Another Git branching model

We’ve switched to git at work a few month ago. Not an easy task but the rewards are worth the trouble. Our branching model was based on Git Flow because it’s well documented and gives you a structure to start with DVCS. Well, after a few iterations it wasn’t working as expected in our context. So we had to come up with our own workflow.

I guess Git Flow works well on a clean code base with good test coverage. But on legacy code, where one feature means two regressions, a release branch is like the vietnam war, you never know when you will get out of it. That was one of our main problem on subversion, we were creating release branch to go to production. And it would take forever to actually ship the code. Meanwhile all other development efforts remain stuck.

I though that cheap branching and merging in git would solve our issue. But cheap merging is not enough, you also need to be able to easily pick what to merge. And with Git Flow it’s not easy to remove a feature from a release branch once it’s there. Because a feature branch is started from develop it is bound by its parents commits to other features not yet in production. As a result, if you merge a feature without rebasing you always get more commits than wanted.

So here is the workflow we use to solve those issues:

The main branches

We have three branches with an infinite lifetime based on the classical trio (dev/test/prod):

  • master
  • staging
  • develop

Master is the same as in git flow:

We consider origin/master to be the main branch where the source code of HEAD always reflects aproduction-ready state.

Staging is a bit like develop in Git Flow :

We consider origin/develop to be the main branch where the source code of HEAD always reflects a state with the latest delivered development changes for the next release. Some would call this the “integration branch”.

Develop is there for continuous integration, this is where we constanly merge all the changes to detect bugs and conflicts as soon as possible. The source code in the develop branch never reach a stable point where it is ready to be released. Instead only some feature branches reach a stable point. Those stable feature branches are merge into the staging branch. Since feature branches were created from master and not from develop we can pick individualy which one will be merge to staging. In fact this is the main point of this workflow: We can easily choose which features will go into production next. 
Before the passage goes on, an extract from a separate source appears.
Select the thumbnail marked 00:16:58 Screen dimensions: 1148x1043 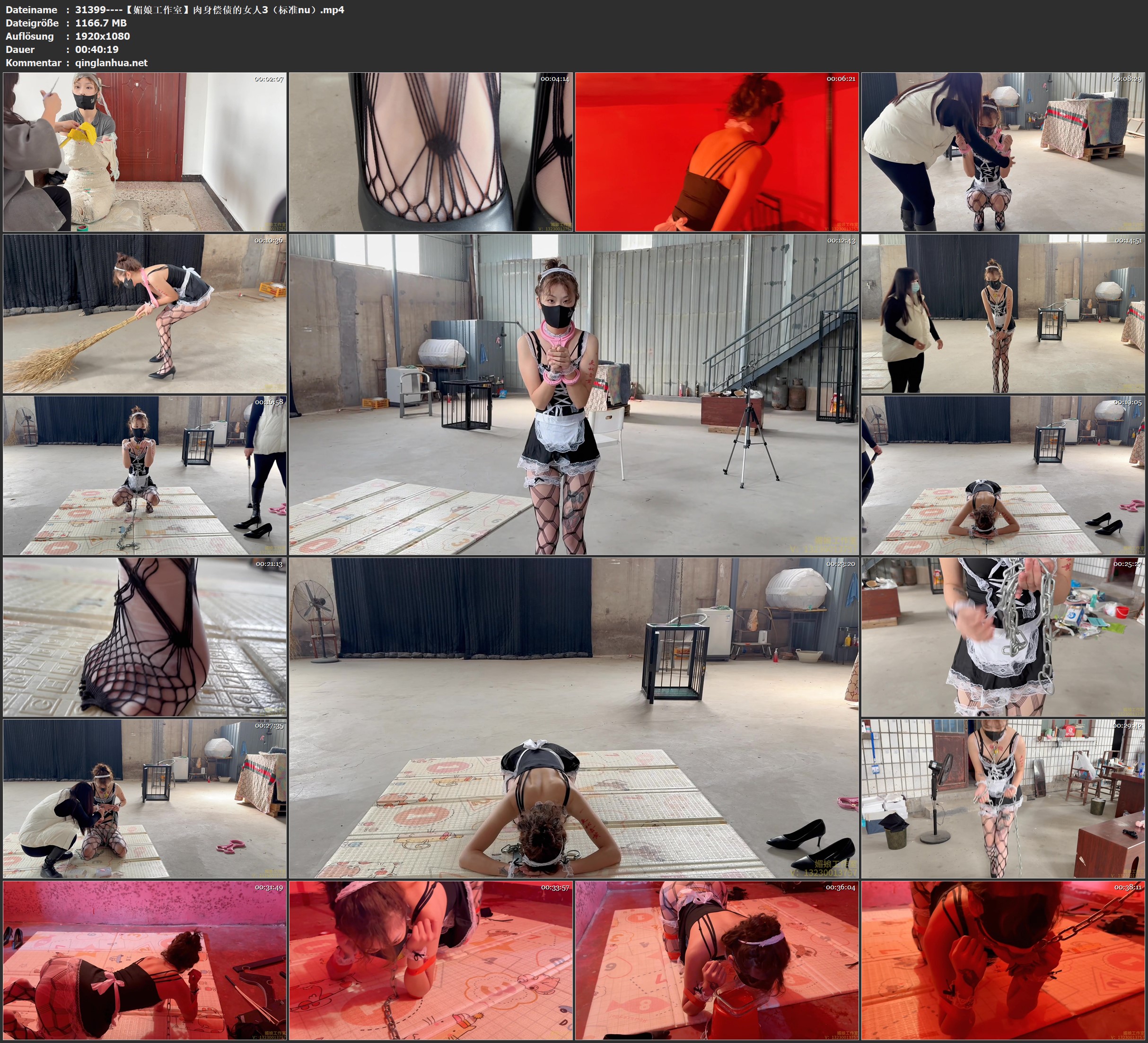145,475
To release the code to production we just merge staging into master.

Feature Branches

All work is done in feature branches which can be merge into

  • master for a quick fix in production
  • staging for bug fixes
  • develop constanly for continuous integration

Since we use github we usualy do a pull request to merge feature branches. We don’t always follow the rules and commit on master and staging happens, they are merge back to staging and develop. The only place where we don’t commit is develop 😉 (only merge commit)

Summary

Git Flow was not working for us, but by creating feature branches from master instead of develop we gained the ability to easily choose which features we release next. This gave us much more flexibility and got us out of “vietnam release branch”.
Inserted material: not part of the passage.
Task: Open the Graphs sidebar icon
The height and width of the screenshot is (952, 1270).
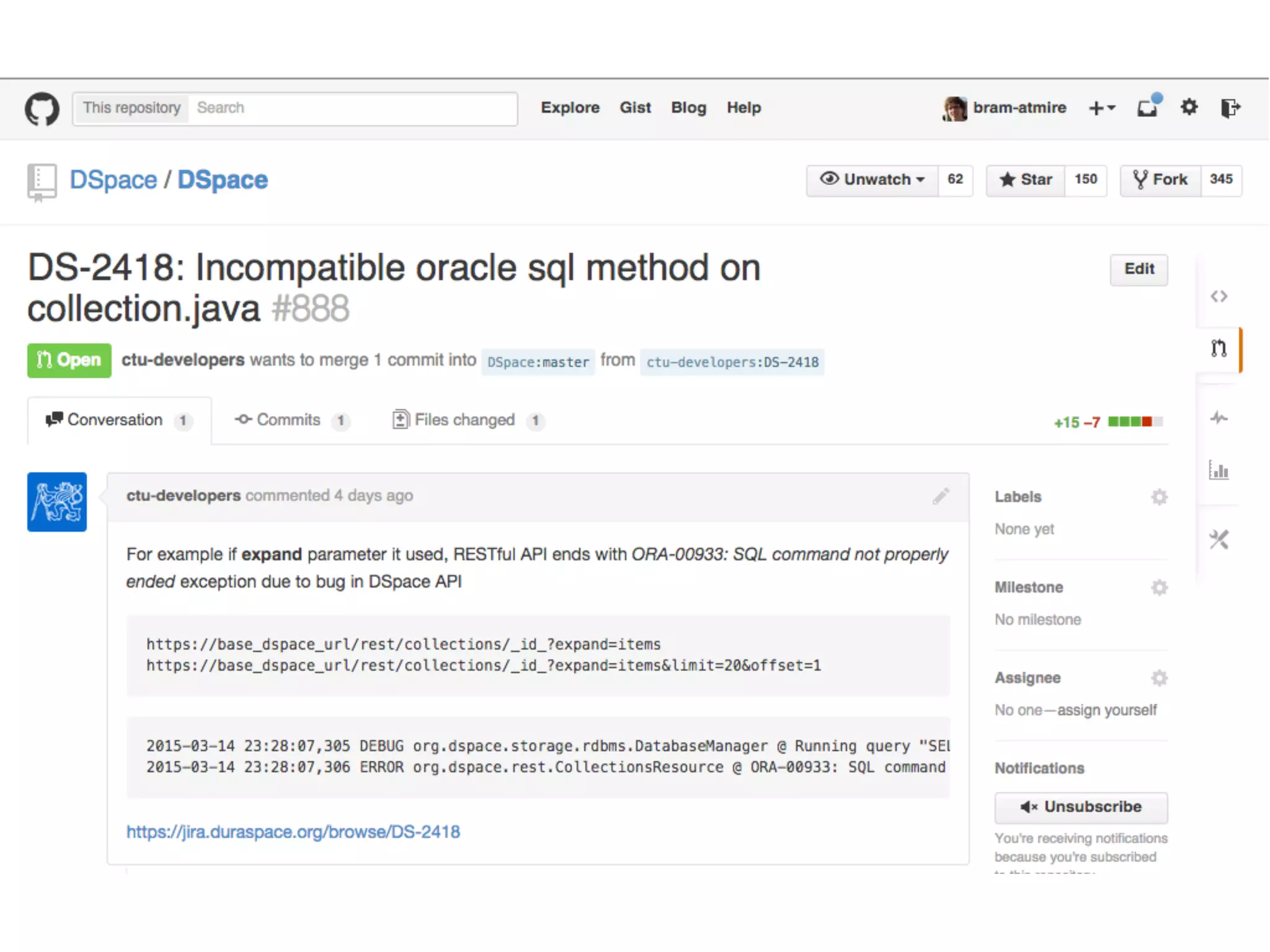Action: [x=1219, y=471]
Now I should tell about all the best practices to make this workflow really work, but I’m lucky, someone already wrote them down.
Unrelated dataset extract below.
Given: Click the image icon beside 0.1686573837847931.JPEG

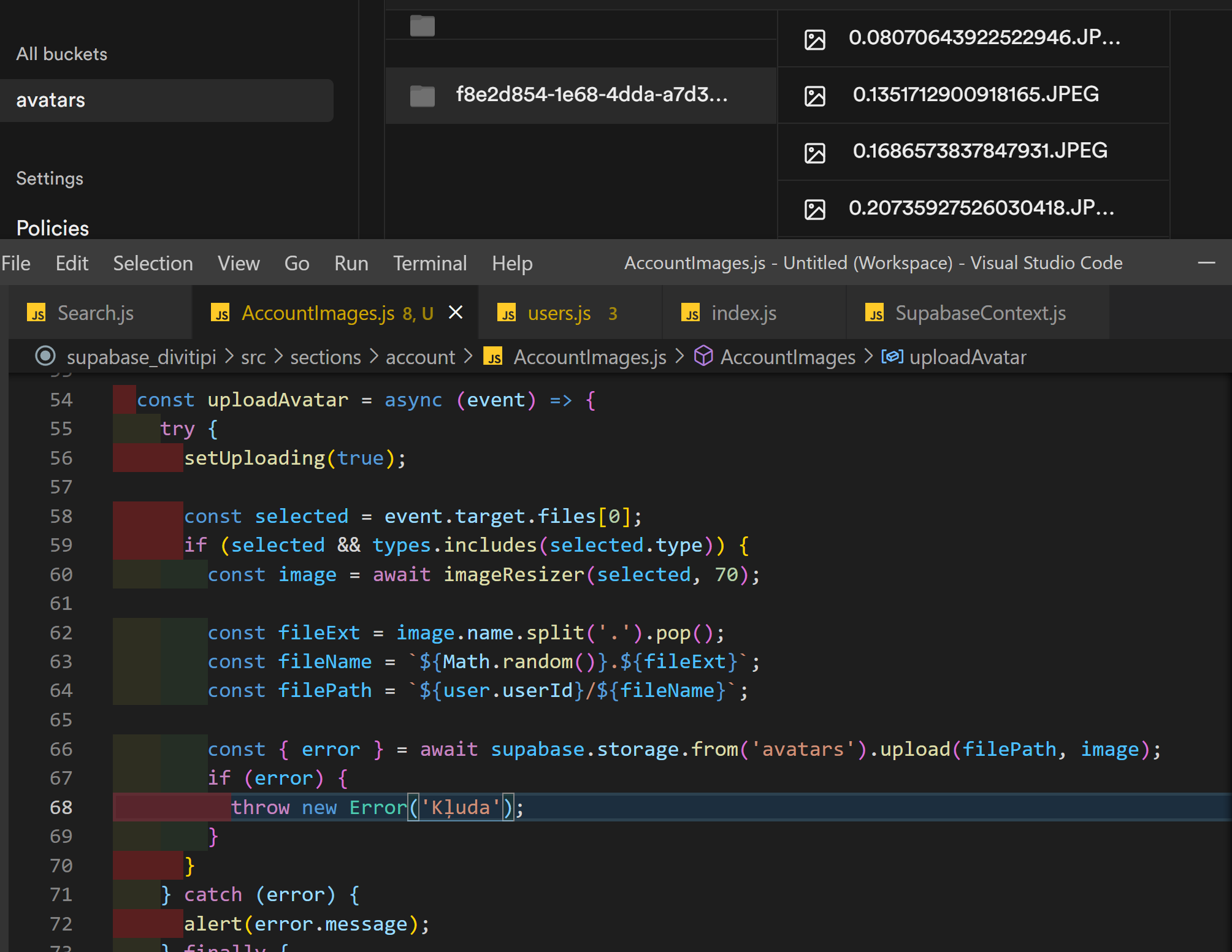Looking at the screenshot, I should tap(814, 153).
And you, what is your branching model ?

6 thoughts on “Another Git branching model

  1. Jon Nichols

    What happens with the dev branch when you decide not to release a feature? From your diagram, it looks like it would have already been merged into the development branch. Do you have to back it out?

  2. Gergo Ilyes

    This seems to make a lot of sense, also great for explaining some of Adam’s points (great stuff but isn’t the easiest to interpret).

    Some questions:
    1) why swapping branch names “staging is like develop”, “develop is for .. integration”, why not simply “integration” and “staging” (sames qa in Adams post)… The legacy of using git-flow earlier?

    2) Anything special to follow up those features that missed a release? I guess they should syncup with master (rebase or merge)

    3) How do you handle the frequent merges from -unfinished- features to develop?
    Since develop is only for CI, (if you’re using Jenkins’) could the auto-merging save the manual work? (e.g with branch config: feature/*)

  3. Aurélien Pelletier Post author

    Hello Gergo thanks for you comments

    1) develop and master is pretty standard in the git world. Staging is just a translation of the french word “recette”

    2) In general it’s bad to keep a feature branch too far behind master. We merge master to the feature to keep in sync. You can’t rebase, if you do this you get conflict when you try to merge again to develop (but may be I’m doing it the wrong way, I’m no git rebase ninja)

    3) Well branching and merging is so cheap in git that we did not bother to automate the merging to develop. And we use github pull request which make merging even easier. But in a continuous deployment’s spirit your idea is worth a try.